Iluvien is a brand name of fluocinolone ophthalmic, approved by the FDA in the following formulation(s):

ILUVIEN (fluocinolone acetonide - implant;intravitreal)

  • Manufacturer: ALIMERA SCIENCES INC
    Approval date: September 26, 2014
    Strength(s): 0.19MG [RLD]

Has a generic version of Iluvien been approved?

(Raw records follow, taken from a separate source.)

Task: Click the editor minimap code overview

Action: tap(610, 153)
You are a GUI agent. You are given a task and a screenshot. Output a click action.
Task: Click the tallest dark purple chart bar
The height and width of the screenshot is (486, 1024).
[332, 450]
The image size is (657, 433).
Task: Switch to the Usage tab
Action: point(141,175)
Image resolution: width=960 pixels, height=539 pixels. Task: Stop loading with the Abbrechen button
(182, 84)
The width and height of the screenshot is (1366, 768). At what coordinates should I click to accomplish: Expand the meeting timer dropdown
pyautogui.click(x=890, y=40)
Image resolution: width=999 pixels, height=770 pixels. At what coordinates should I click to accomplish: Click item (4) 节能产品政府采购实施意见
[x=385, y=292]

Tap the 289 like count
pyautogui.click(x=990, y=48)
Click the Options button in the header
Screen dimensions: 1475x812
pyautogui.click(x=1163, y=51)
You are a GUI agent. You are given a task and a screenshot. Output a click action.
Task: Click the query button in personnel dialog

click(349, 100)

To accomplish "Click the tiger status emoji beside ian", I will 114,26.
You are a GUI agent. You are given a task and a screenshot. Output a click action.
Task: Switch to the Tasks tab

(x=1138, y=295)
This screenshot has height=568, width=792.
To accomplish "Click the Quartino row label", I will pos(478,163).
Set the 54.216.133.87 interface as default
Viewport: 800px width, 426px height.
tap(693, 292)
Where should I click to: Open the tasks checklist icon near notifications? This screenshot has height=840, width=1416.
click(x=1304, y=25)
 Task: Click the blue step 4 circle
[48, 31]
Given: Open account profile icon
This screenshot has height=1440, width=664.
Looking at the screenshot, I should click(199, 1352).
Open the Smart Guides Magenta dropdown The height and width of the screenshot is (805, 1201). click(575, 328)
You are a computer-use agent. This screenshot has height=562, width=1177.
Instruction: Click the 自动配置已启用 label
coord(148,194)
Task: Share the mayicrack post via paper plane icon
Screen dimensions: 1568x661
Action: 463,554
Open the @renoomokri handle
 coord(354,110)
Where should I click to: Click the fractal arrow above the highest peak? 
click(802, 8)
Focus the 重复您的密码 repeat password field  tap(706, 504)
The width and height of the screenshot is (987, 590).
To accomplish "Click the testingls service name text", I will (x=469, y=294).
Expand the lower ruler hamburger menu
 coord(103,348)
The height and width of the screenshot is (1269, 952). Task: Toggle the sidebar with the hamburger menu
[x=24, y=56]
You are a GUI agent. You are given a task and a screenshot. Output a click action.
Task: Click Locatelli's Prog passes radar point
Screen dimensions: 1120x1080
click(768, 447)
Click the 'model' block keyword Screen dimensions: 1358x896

No. There is currently no therapeutically equivalent version of Iluvien available in the United States.

Note: Fraudulent online pharmacies may attempt to sell an illegal generic version of Iluvien. These medications may be counterfeit and potentially unsafe. If you purchase medications online, be sure you are buying from a reputable and valid online pharmacy. Ask your health care provider for advice if you are unsure about the online purchase of any medication.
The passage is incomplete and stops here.